_実施事項_
「Task: Go to the browser home page icon」を含む行から項目の末尾までを、一字一句そのまま書き写してください。画像は含めないでください。

----- 提供データ -----

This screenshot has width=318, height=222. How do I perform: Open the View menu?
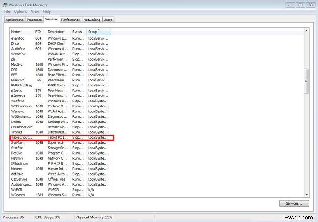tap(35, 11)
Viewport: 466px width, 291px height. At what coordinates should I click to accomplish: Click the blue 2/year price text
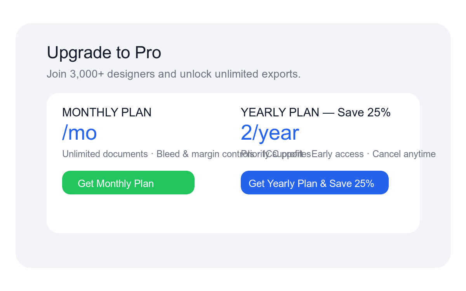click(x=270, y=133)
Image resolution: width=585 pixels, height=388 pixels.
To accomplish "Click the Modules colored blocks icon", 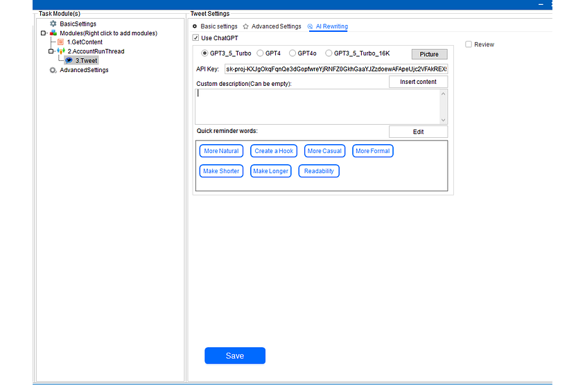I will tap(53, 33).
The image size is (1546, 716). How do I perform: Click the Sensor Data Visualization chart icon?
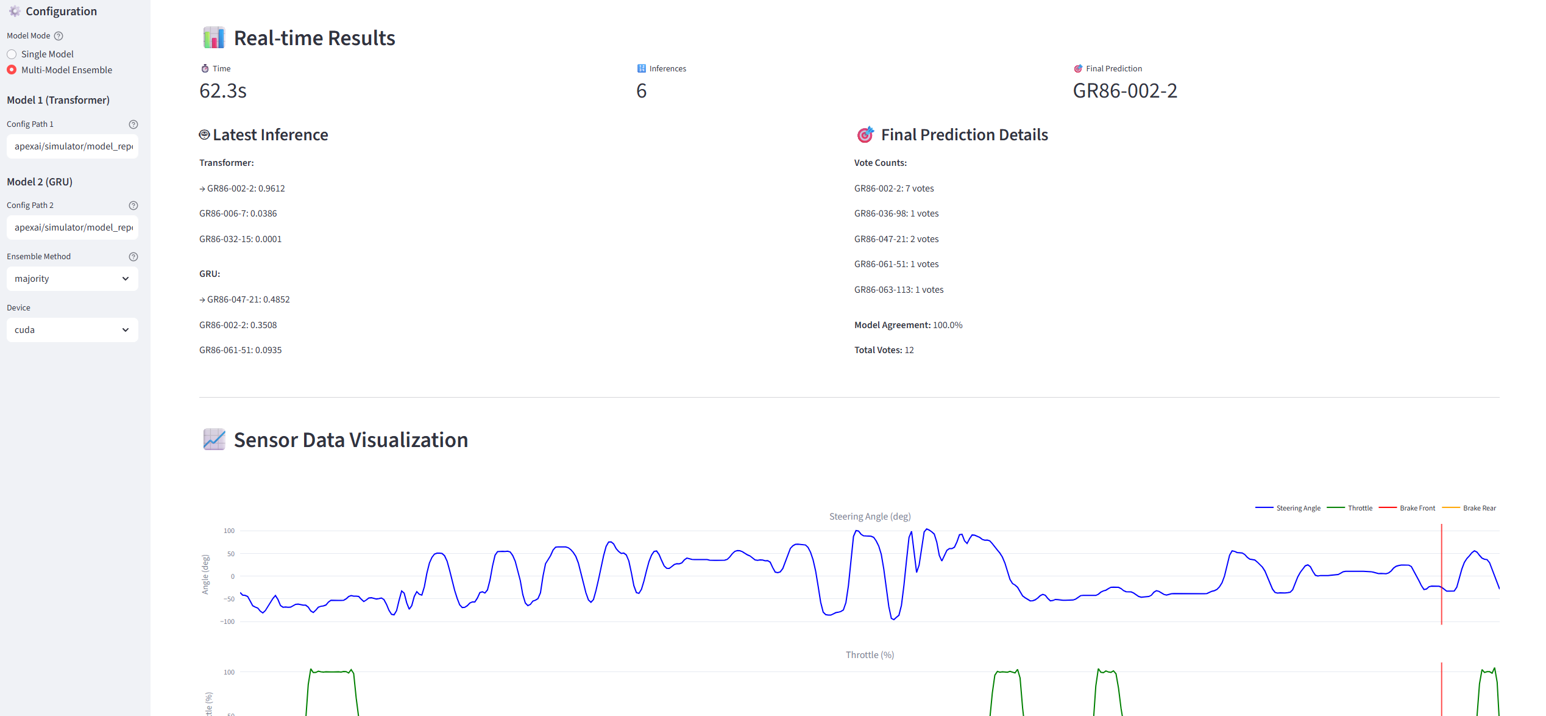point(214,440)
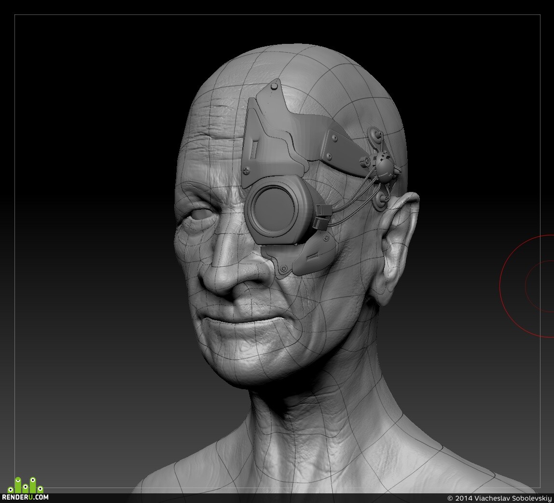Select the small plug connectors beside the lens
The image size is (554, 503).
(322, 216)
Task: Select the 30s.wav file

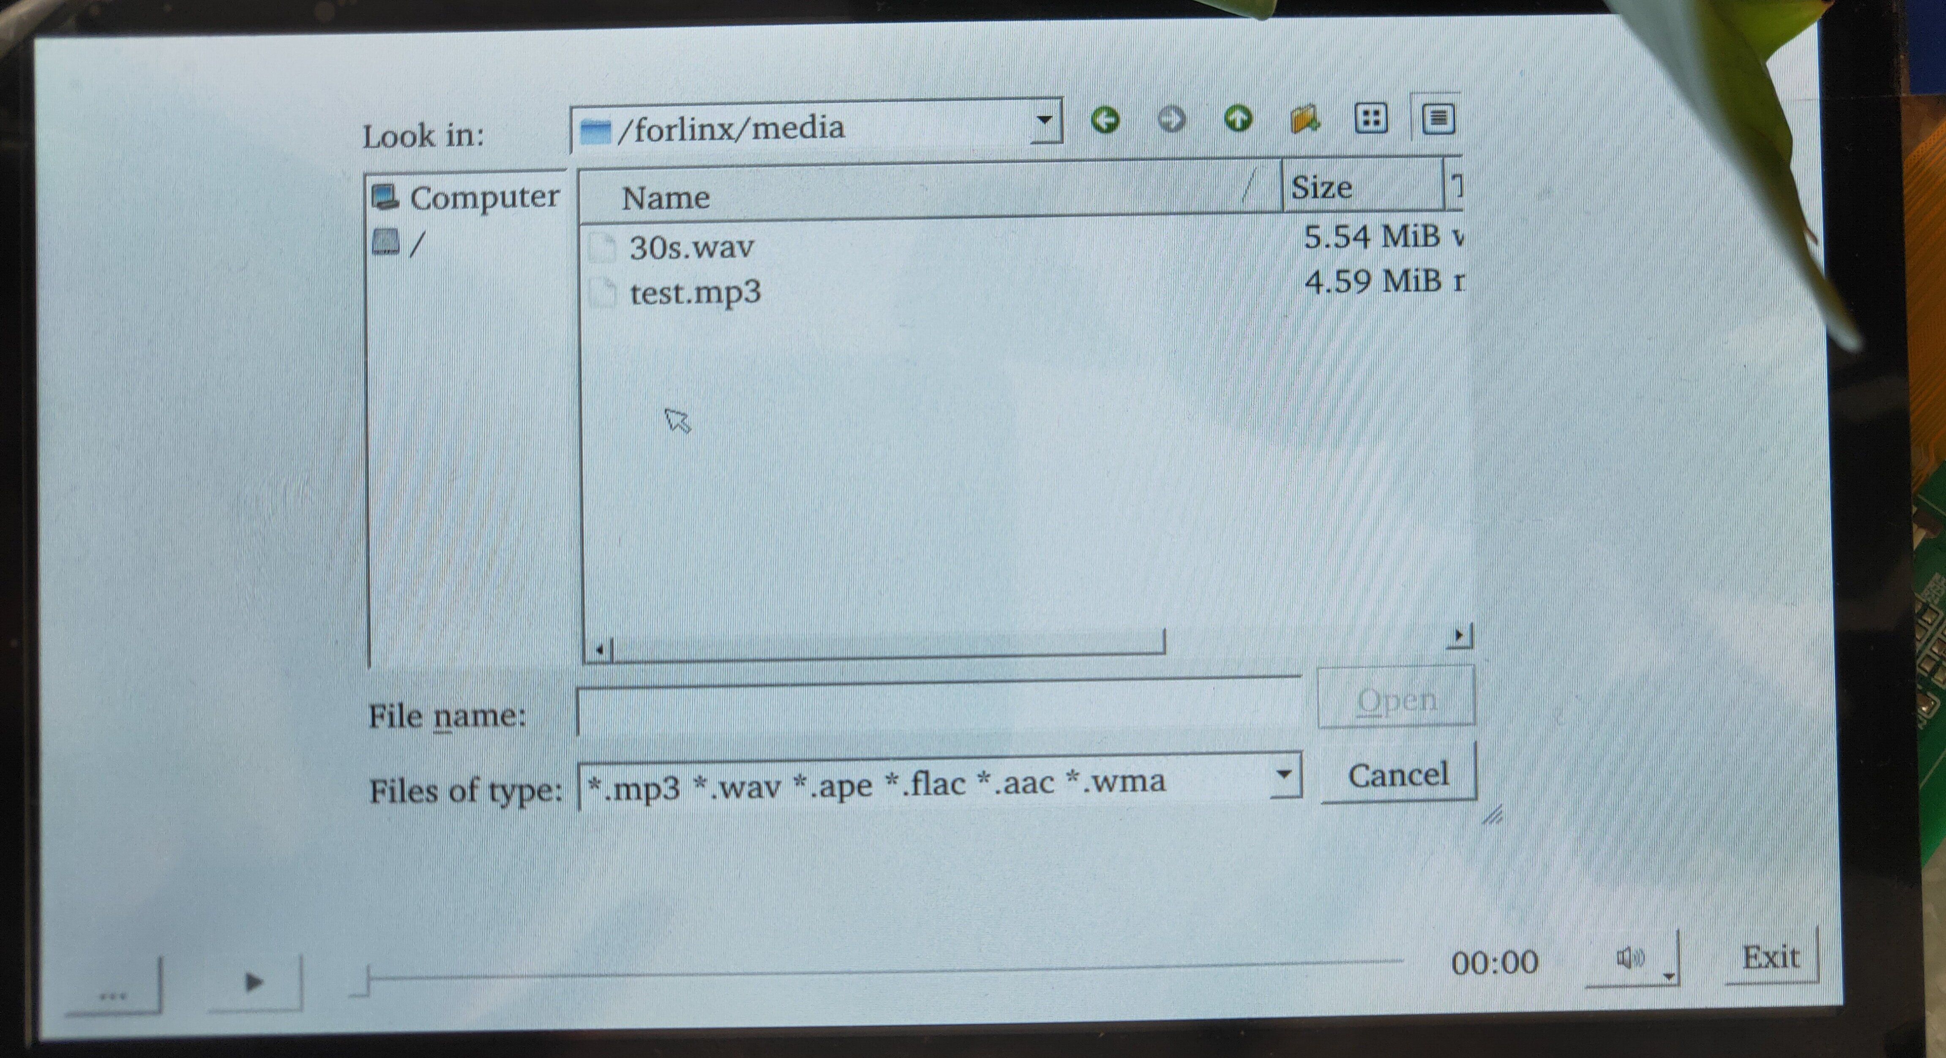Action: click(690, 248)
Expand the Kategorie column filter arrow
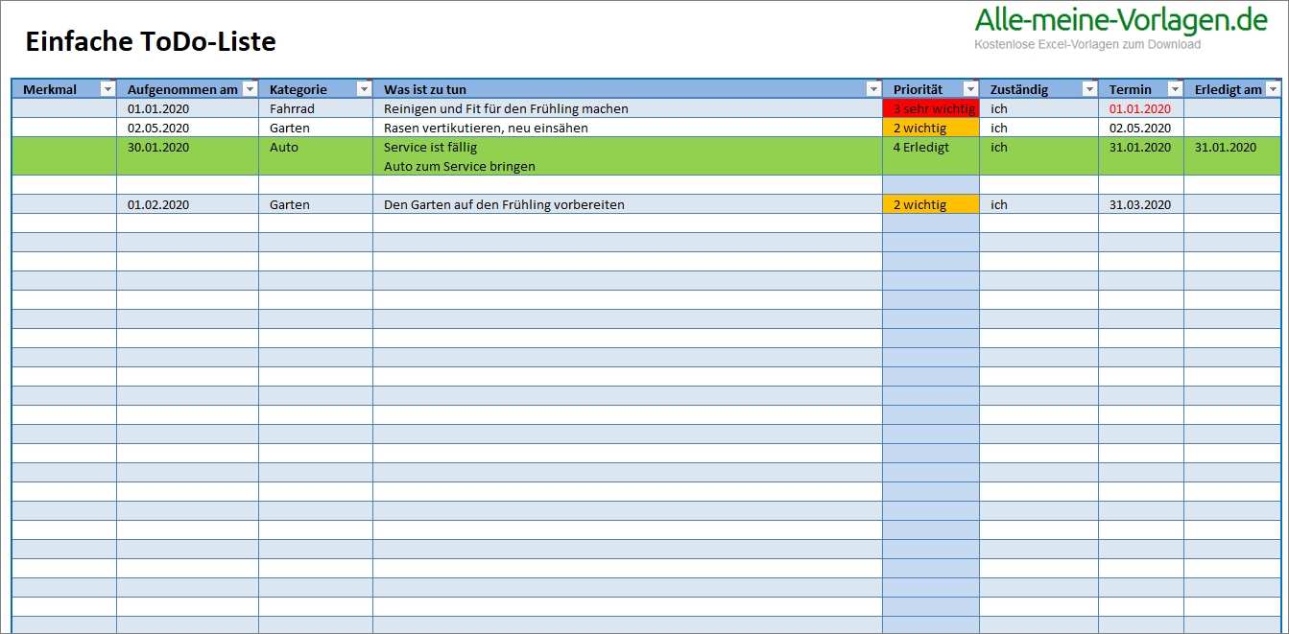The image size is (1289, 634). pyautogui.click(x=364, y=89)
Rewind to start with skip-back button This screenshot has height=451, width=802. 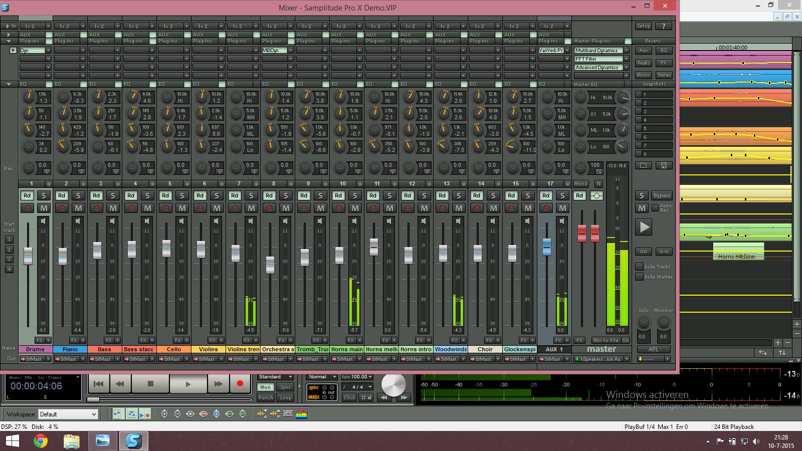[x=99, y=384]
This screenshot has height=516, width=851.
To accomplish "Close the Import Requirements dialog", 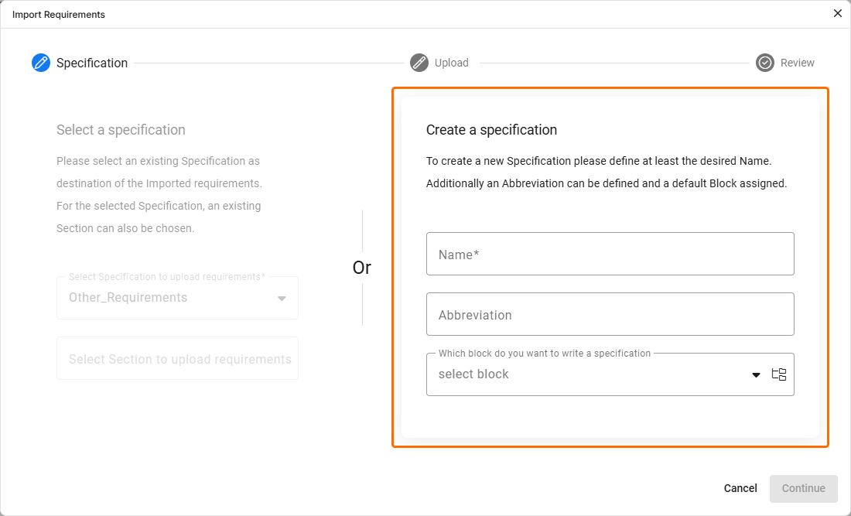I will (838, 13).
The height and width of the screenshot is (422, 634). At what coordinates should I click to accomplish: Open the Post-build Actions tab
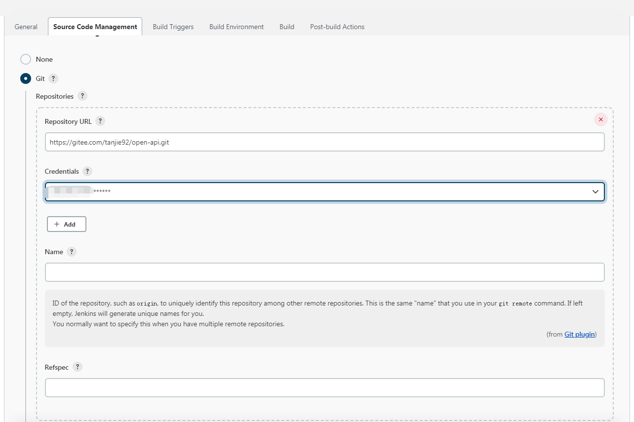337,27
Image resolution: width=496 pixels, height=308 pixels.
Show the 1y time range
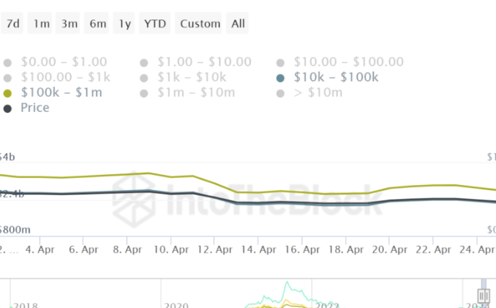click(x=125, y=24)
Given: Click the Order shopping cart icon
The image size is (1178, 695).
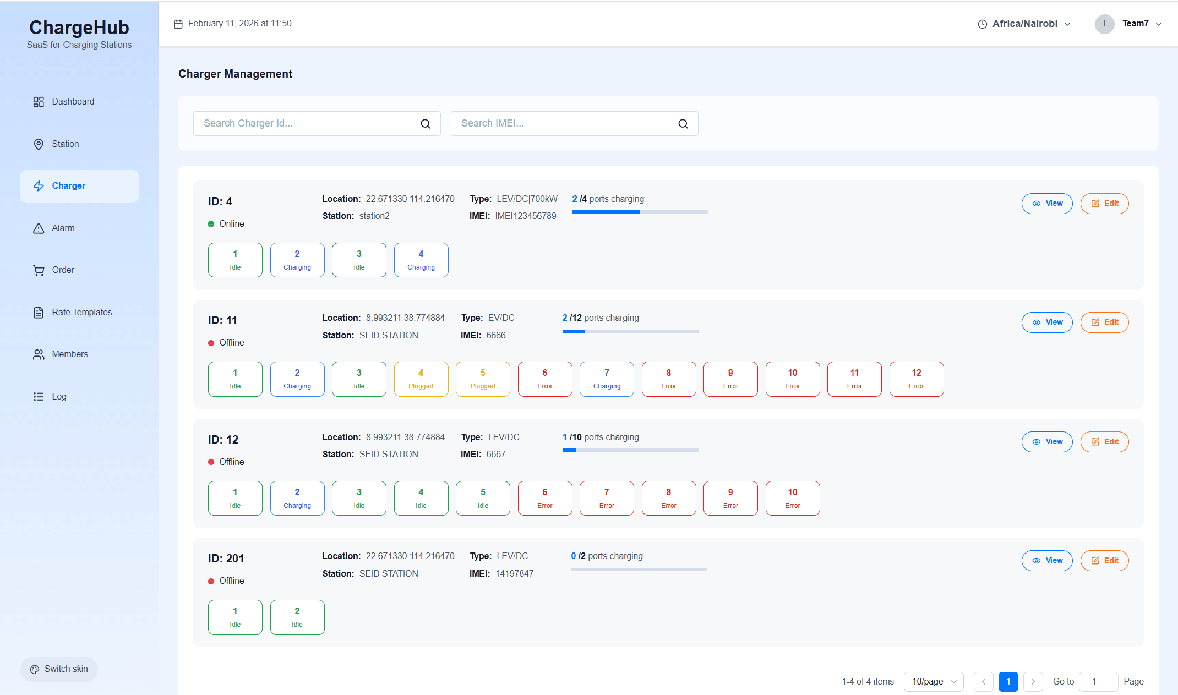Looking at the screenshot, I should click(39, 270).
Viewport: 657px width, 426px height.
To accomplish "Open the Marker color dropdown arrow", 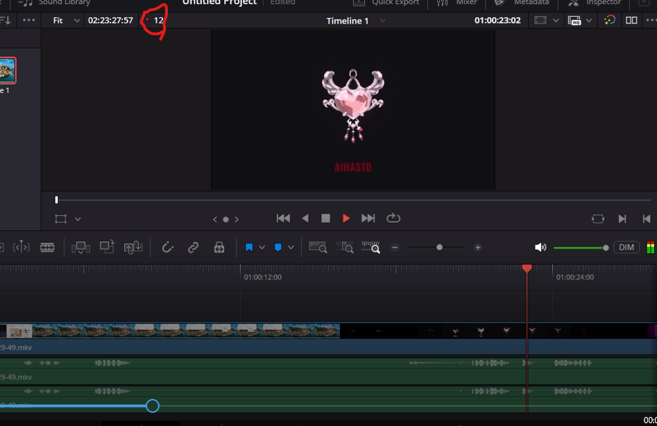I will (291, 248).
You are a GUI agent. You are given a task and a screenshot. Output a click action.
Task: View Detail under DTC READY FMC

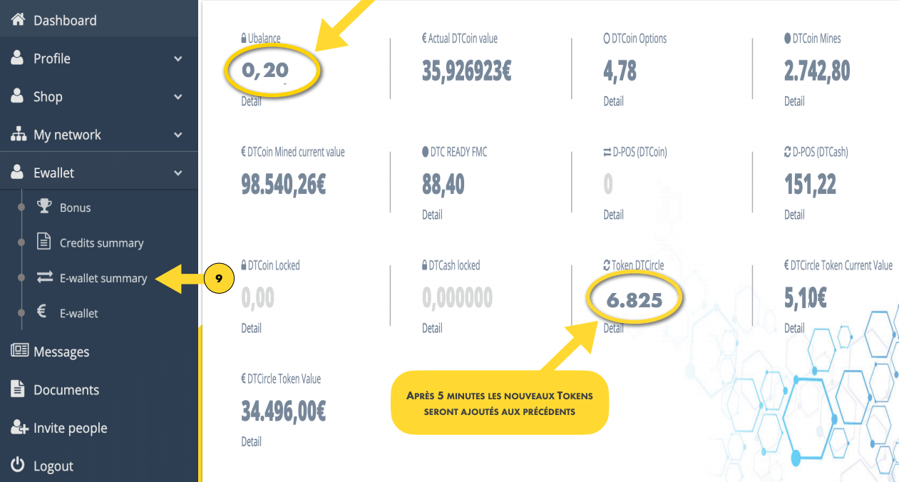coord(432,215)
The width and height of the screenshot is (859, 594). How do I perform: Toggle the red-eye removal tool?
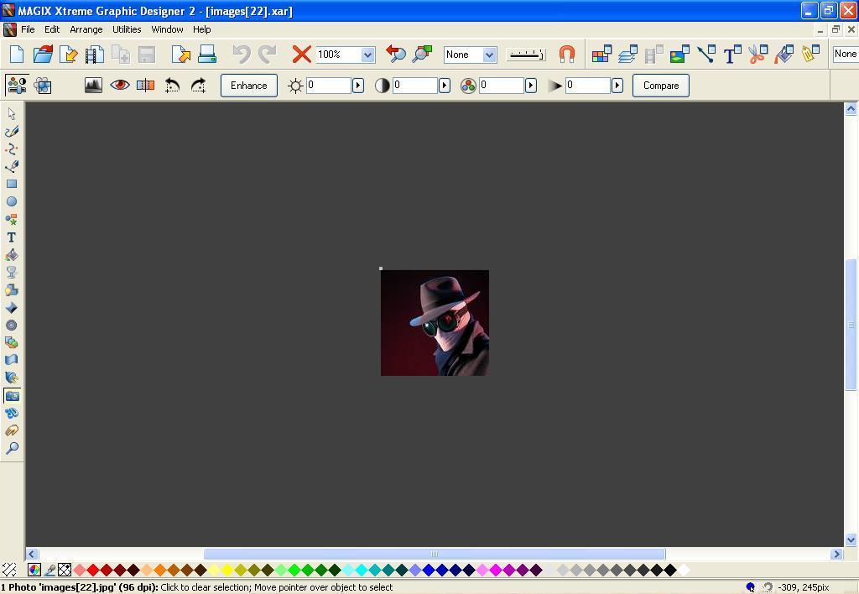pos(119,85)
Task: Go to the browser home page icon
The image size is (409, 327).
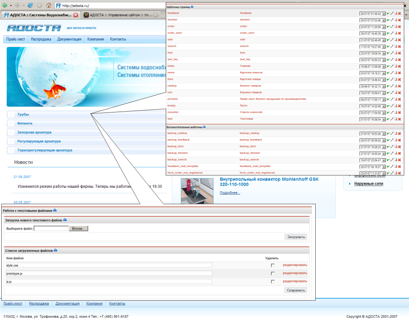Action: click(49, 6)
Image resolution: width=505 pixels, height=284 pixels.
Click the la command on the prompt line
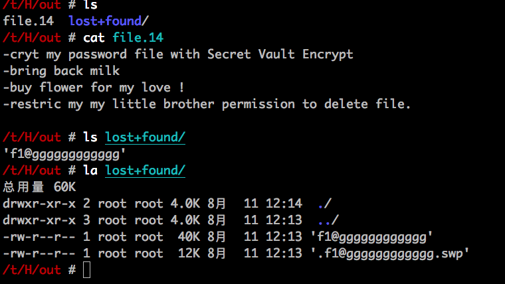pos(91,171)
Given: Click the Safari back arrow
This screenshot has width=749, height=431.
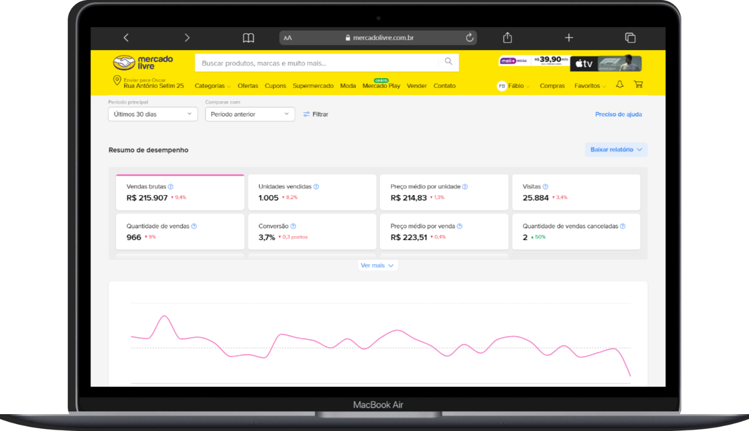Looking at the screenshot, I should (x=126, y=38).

-----

_演習の解答_
Task: Go to the browser home page icon
The image size is (409, 327).
Action: click(49, 6)
Image resolution: width=505 pixels, height=284 pixels.
Click the la command on the prompt line
pos(91,171)
Given: Click the Safari back arrow
This screenshot has width=749, height=431.
Looking at the screenshot, I should (x=126, y=38).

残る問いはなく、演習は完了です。